Each vine was an individual. Most were rather long – 15′ or so, even 20′ already! They didn’t look that long in the tangle but once straightened out they just kept getting longer and longer and longer. Wow. I cut some of them to key nodes – the ones that either already had roots or looked fairly fresh – and stuffed those down into the bucket of water. I took the rest and draped them up over the top rung of my trellis and looped them back down to the water. The shorter ones I either tied to the first or second rung or used the longer vines as guides. And… that was it. Very anti-climatic.

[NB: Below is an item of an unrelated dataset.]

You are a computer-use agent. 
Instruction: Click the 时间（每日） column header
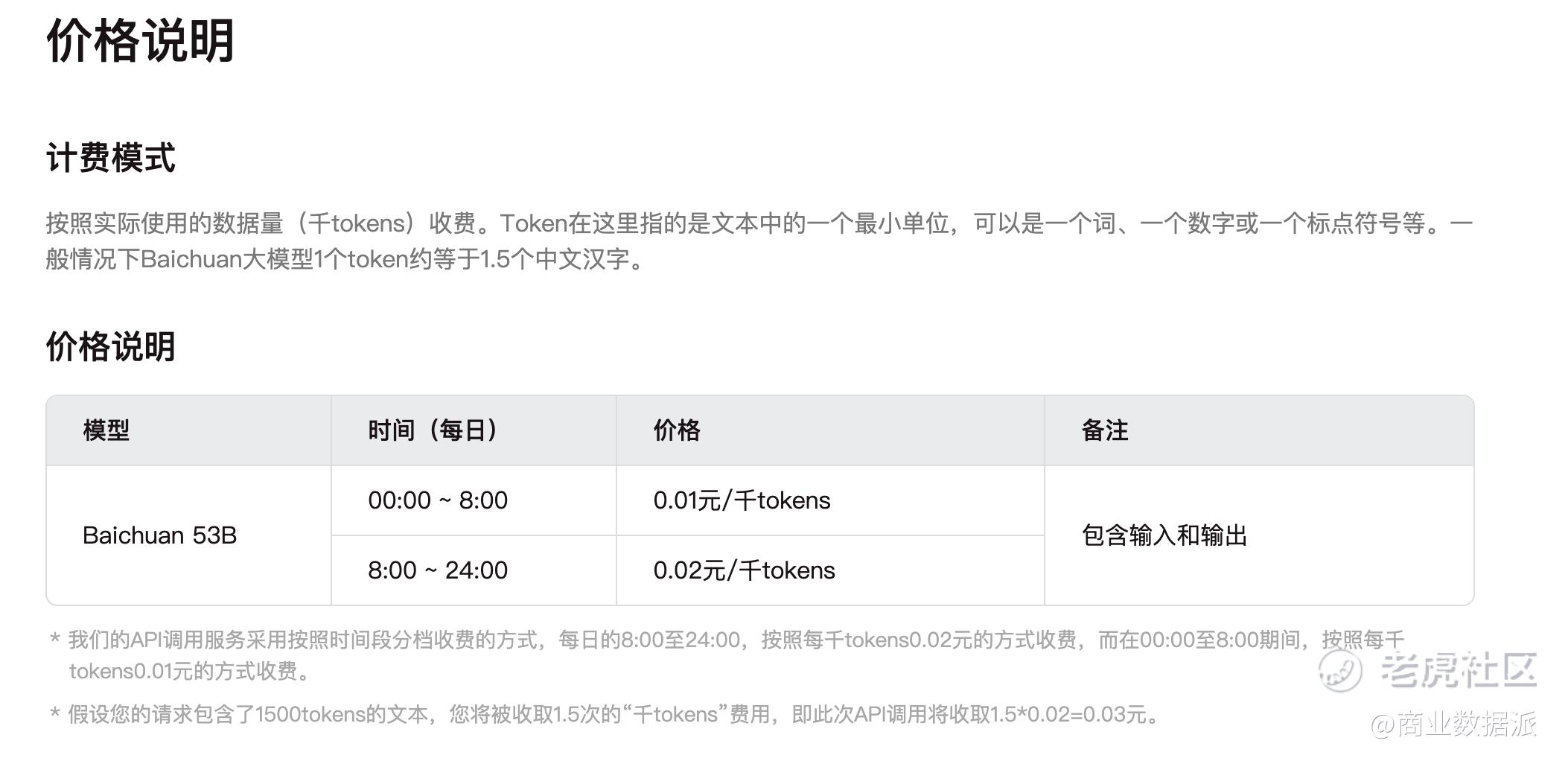tap(433, 430)
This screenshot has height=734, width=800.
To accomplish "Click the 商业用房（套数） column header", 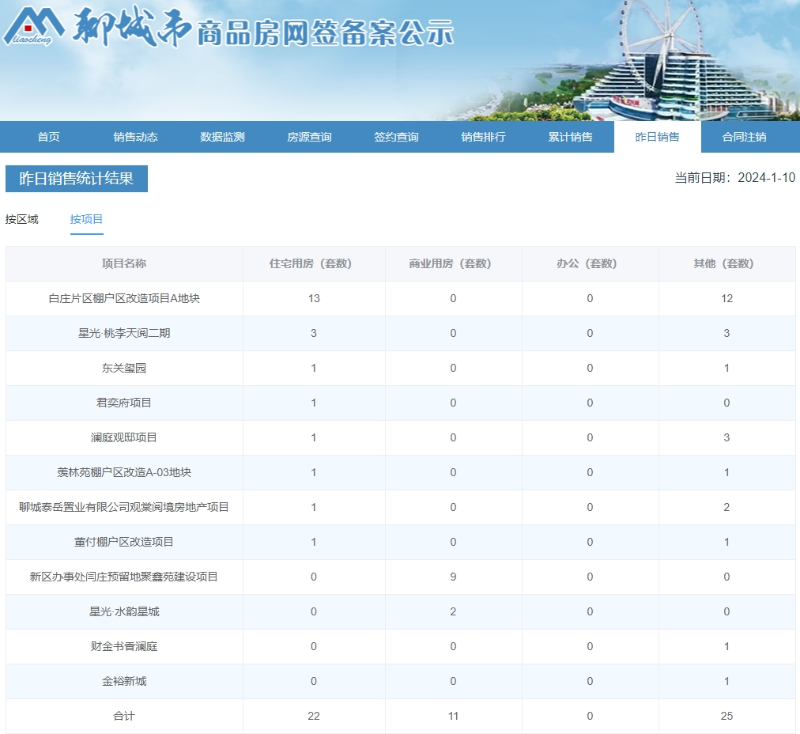I will click(453, 264).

It took a while to get them established. Some of the vines were wrinkly from being too dry and they were the slowest to recover. But recover they did, and more. Since I set those up I’ve again largely ignored them. They seem to do best that way. Just keep the bucket filled. I put some skeeter-fish in there – some of the toughest fish I’ve ever kept. And then I just keep the water topped off pretty much. And it’s paid off. Lately I’ve been having to re-drape new growth and the vines are once again growing like weeds. At least now they are organized. When they get long enough I train them back down to the water and loop them in the water and start them growing back up, and repeat. Finally, I’m getting the good thick growth of mature vanilla. Here before long I’ll cut out the thinner growth to make more room for the thick growth. This mature growth is where the flowers will come from and that is what I am eagerly waiting for now – to enter into the next stage of my vanilla project. Making vanilla!!!